Your instructions:
Carry on the Application Layer notes below, starting after their last sentence.

## BEGIN Text passage

Application Layer

12 Mar 2019

High Level

Sits at the top of the OSI model, the Application Layer provides services for applications via the socket API.

HTTP

HTTP is a stateless protocol which uses TCP (instead of UDP) in the Transport Layer. From the developer’s point of view, an application can use TCP via TCPSocket Interface and UDP via UDPSocket Interface, more about that here.

HTTP is defined in [RFC 1945] and [RFC 2616]. The requests are in plain text. You can try it with telnet.

telnet cis.poly.edu 80
GET /~ross/ HTTP/1.1 Host: cis.poly.edu

~ Computer Networking: A Top-Down Approach (6th Edition)

Note that HTTP works in a pull protocol. This means the machine that receives data initiates TCP connection.

Cookies

Cookies is a feature to help make HTTP stateful. It is described in several RFCs. The latest as of this writing is [RFC 6265]. Cookies works because browsers/agents actually support it. If you try using an agent that does not support it, it just won’t work.

Web Cache

A Web cache—also called a proxy server—is a network entity that satisfies HTTP requests on the behalf of an origin Web server.

~ Computer Networking: A Top-Down Approach (6th Edition)

In a typical settings, HTTP requests from machines in a LAN network are routed to a web cache inside that LAN network. Web cache fetches HTML objects for other machines from remote web servers and stores a copy. Web cache will utilize this copy for future request for the same object instead of having to fetch it from the remote web server.

Question What if the cached object is older than what is served on the web server?

The answer is that whenever a web cache fetches an object from web servers, it stores a copy with the fetching time. Web cache typically sends a Conditional GET to web server with Header if-modified-since:<time>, asking if the object has been modified since the last time it was fetched. Response code 304 means the object has not been modified since.

## END Text passage
## BEGIN Records supplied

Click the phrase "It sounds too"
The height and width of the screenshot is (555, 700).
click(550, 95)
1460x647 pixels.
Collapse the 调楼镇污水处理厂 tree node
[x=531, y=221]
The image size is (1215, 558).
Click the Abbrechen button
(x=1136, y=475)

## END Records supplied
## BEGIN Records supplied

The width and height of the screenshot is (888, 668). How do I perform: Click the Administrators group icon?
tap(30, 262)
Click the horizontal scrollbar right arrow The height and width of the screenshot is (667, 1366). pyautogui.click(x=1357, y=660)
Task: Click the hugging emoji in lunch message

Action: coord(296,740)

## END Records supplied

Exercise output:
FTP

File Transfer Protocol is stateful and also uses TCP.

It uses two TCP connections over:

The protocol is defined in [RFC 959]

Electronic mail

A typical setting of how electronic mail works:

Sender's mail agent --> mail server A -> mail server B -> Receiver's mail agent

Mail agent could be a mail application (iOS Gmail app).

Connection between mail servers:

The protocol between mail servers B is SMTP, defined in [RFC 5321]. The sending server establishes TCP connection to port 25 of receiving server.

As compared to HTTP, SMTP is a push protocol in the sense that the machine sending data initiates TCP connection.

Just like HTTP, the protocol is composed of 7-bit ASCII-encoded commands. You can try sending these commands by initiating a TCP connection to port 25 of an email server with telnet.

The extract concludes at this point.